Among the entries that follow, find every line with the word "beside" and list it.

-*-*-

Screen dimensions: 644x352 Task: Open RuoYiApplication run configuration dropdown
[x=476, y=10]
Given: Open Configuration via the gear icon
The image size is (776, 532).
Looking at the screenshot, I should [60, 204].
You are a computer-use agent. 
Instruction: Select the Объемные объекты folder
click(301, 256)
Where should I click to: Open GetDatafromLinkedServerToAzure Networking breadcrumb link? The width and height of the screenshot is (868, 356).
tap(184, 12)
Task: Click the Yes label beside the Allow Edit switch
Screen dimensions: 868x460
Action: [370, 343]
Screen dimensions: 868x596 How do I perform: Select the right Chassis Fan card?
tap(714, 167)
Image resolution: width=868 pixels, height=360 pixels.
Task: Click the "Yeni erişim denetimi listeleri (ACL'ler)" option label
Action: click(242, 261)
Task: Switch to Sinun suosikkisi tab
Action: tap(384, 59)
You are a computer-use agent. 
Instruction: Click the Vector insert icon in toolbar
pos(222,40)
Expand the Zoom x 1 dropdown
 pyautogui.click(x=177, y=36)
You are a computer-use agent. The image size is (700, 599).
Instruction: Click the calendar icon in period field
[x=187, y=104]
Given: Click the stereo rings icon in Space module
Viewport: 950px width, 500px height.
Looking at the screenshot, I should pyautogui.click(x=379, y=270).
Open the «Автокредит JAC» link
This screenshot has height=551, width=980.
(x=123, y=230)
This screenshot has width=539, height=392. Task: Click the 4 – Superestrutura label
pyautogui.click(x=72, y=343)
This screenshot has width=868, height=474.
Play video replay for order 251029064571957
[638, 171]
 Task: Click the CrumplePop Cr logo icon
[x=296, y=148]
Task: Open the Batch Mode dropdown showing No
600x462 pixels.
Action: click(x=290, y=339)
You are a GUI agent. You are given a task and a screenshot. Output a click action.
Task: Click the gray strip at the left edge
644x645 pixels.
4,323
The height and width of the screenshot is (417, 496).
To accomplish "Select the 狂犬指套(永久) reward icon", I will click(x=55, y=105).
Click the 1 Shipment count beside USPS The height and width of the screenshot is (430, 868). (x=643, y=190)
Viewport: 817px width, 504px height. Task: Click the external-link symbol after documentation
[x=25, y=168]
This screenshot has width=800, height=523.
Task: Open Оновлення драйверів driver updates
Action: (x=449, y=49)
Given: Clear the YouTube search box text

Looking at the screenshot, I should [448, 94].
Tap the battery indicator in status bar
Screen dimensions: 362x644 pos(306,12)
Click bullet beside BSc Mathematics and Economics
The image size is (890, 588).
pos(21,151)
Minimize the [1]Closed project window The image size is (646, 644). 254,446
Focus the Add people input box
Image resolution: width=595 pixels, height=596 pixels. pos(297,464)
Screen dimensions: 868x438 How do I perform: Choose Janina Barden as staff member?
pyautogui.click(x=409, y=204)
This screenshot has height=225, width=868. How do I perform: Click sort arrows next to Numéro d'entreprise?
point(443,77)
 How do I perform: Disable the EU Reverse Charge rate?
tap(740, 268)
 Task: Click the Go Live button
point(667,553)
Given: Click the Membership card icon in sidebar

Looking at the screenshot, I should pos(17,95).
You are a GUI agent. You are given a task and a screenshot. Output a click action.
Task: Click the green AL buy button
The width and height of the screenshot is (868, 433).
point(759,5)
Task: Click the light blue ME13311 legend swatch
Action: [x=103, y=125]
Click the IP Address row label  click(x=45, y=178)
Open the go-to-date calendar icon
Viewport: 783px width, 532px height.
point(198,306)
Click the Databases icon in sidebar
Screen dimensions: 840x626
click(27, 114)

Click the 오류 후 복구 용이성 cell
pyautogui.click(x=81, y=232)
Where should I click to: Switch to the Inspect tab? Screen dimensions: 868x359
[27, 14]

-*-*-

▶ [ANSWER FOR THIS EXERCISE]
Task: Click the Yes label beside the Allow Edit switch
Click the 1 Shipment count beside USPS The height and width of the screenshot is (430, 868). (x=643, y=190)
Click bullet beside BSc Mathematics and Economics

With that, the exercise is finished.